# Stated goal
From the Lent reflection, quote the passage starting with "Psalms: 71 &" and going on through "to our standards.", word for word.

Day 14 – Lent

Scripture

Psalms: 71 & 74
OT: Jer. 4:9-10, 19-28
NT: Rom. 2:12-24
Gospel: John 5:19-29

Reflection

Christians seem to be held to a higher standard than other people, and rightfully so. Often times we, Christians, try to lower the standard by saying things like, “We’re still sinful. We aren’t perfect and we won’t be perfect.” While that’s true, the reality is that we as followers of Jesus ought be different. Our lives should look different from people who do not follow Jesus. The kicker is that the world knows this. They know this because we have loudly told them how they ought to live. As a result, they expect us to live up to our standards.

Weird, right?

Or maybe not so much.

Check out what Paul writes in his letter to the Romans,

For all who have sinned without the law will also perish without the law, and all who have sinned under the law will be judged by the law. For it is not the hearers of the law who are righteous before God, but the doers of the law who will be justified. For when Gentiles, who do not have the law, by nature do what the law requires, they are a law to themselves, even though they do not have the law. They show that the work of the law is written on their hearts, while their conscience also bears witness, and their conflicting thoughts accuse or even excuse them on that day when, according to my gospel, God judges the secrets of men by Christ Jesus.

# Data section
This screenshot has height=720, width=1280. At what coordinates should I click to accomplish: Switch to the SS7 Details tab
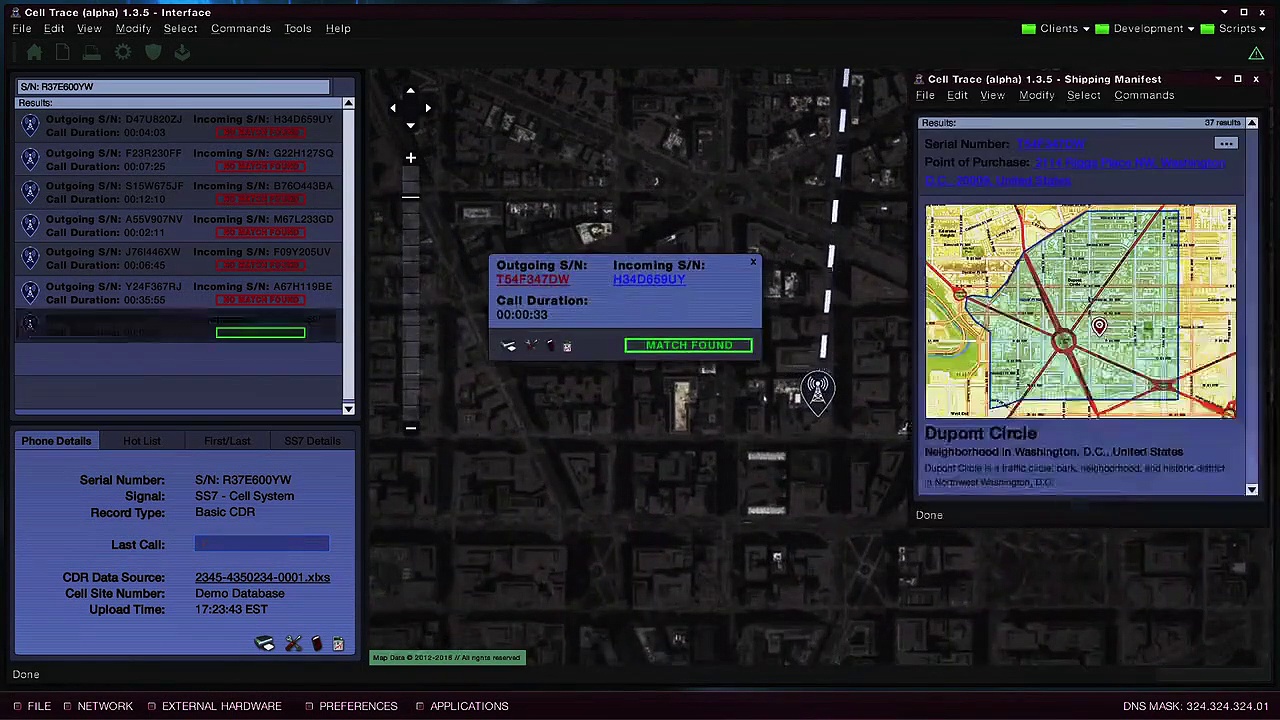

# Correct response
Psalms: 71 & 74
OT: Jer. 4:9-10, 19-28
NT: Rom. 2:12-24
Gospel: John 5:19-29

Reflection

Christians seem to be held to a higher standard than other people, and rightfully so. Often times we, Christians, try to lower the standard by saying things like, “We’re still sinful. We aren’t perfect and we won’t be perfect.” While that’s true, the reality is that we as followers of Jesus ought be different. Our lives should look different from people who do not follow Jesus. The kicker is that the world knows this. They know this because we have loudly told them how they ought to live. As a result, they expect us to live up to our standards.